La larga campaña de Alejandro sentó un hito en la historia militar griega por el gran cuidado que se puso en la logística, un aspecto fundamental en una expedición tan alejada de los escenarios tradicionales de la guerra griega: el ejército iba secundado por herreros, carpinteros, armeros y constructores de barcos, aparte de personal técnico, exploradores, ingenieros, topógrafos y expertos en asedios. A partir de esta expedición el panorama táctico y militar griego se desarrolló teóricamente en diversos tratados sobre la batalla.
Una peripecia vital
En cuanto a su repercusión cultural, las conquistas de Alejandro conllevarán la extensión de los horizontes de la civilización griega hasta llegar a las fronteras del actual Pakistán y del Nilo. Como hitos simbólicos, Alejandro siembra sus conquistas de declaraciones y escenificaciones de su pretendida misión representativa de la identidad helénica: va fundando diversas colonias, «Alejandrías», desde la más célebre, la egipcia, a la «última» («eschate»), en los confines del mundo conocido; tras llegar lo más lejos que un griego había llegado jamás, en los límites de la India actual, funda un altar dedicado a los Doce Dioses del Olimpo, el número simbólico del panteón helénico. El resultado de sus conquistas y su peripecia vital es la ampliación más extraordinaria de la civilización griega, que se profundiza cuanto, a la muerte de Alejandro, el helenismo se enriquece con el contacto bajo los diádocos o sucesores del monarca macedonio, con elementos culturales en una mezcla ecléctica.
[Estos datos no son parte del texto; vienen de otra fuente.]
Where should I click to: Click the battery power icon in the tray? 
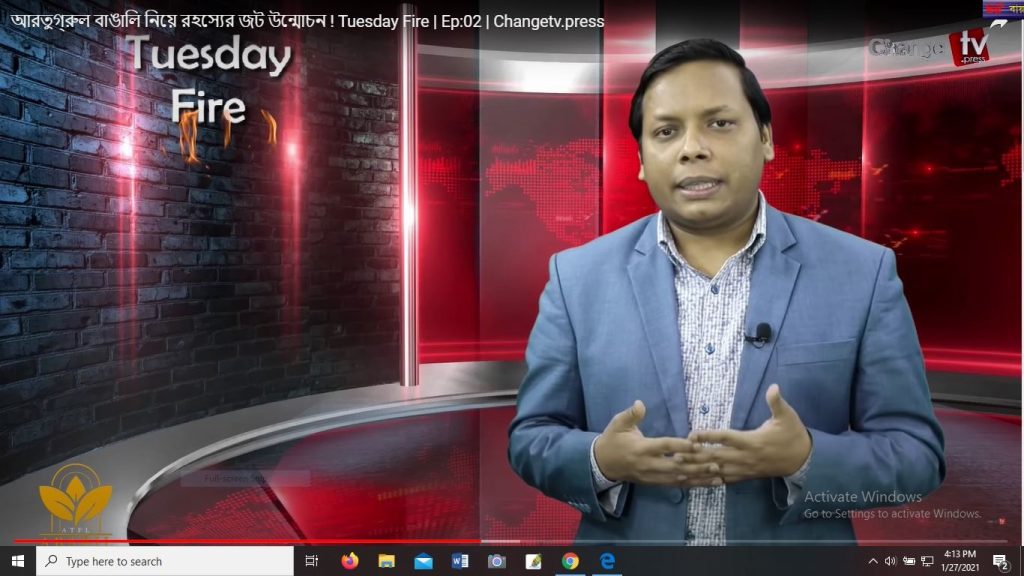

Su temprana muerte a los 32 años lo convirtió en un mito: eso y la extensión de su imperio hacen que figure por derecho propio entre los siete grandes que dominaron el mundo. Su estela fue imitada por sus sucesores y aún más allá, en el mundo romano, por sus epígonos, los grandes generales tardorrepublicanos y los emperadores. Se dice que Julio César, al rebasar la edad de la muerte de Alejandro, lloró amargamente a orillas del Mediterráneo en las costas de Hispania al considerar cuán poco había logrado conseguir. Más allá de su peripecia histórica, destaca la magnitud de su leyenda con el pasar del tiempo en los diversos ámbitos a los que llegó el eco de sus hazañas, como se ve en nuestro «Libro de Alexandre» y su precedente francés el «Roman d'Alexandre», en la tradición del Alejandro eslavo, en los Alejandros alemanes de Lamprecht o Hartlieb, el «Al-Iskandar» árabe de «Las mil y una noches», el Eskandar persa o Sekandar del Šahname de Ferdusi, etc.
¿Veneno, fiebre tifoidea o meningitis?
Durante muchos siglos se pensó que Alejandro Magno había sido envenenado en Babilonia en el marco de una conspiración. Así se insinúa ya en las fuentes clásicas, como Diodoro o Plutarco. El episodio habría tenido lugar en un banquete en honor del almirante Nearco en el que participaron sus hombres de más estrecha confianza. Alejandro tuvo que abandonar la sala preso de un agudo dolor durante la sobremesa. Aquella noche comenzó su fiebre sin que ningún médico pudiera determinar claramente los síntomas de su dolencia. Pese a una breve mejoría la enfermedad se agravó y la noche del 10 de junio del año 323 Alejandro Magno murió. Además del veneno, del que se duda por los doce días transcurridos entre el comienzo de la fiebre y su muerte, otros historiadores proponen como causa una fiebre tifoidea o, más probablemente una meningitis.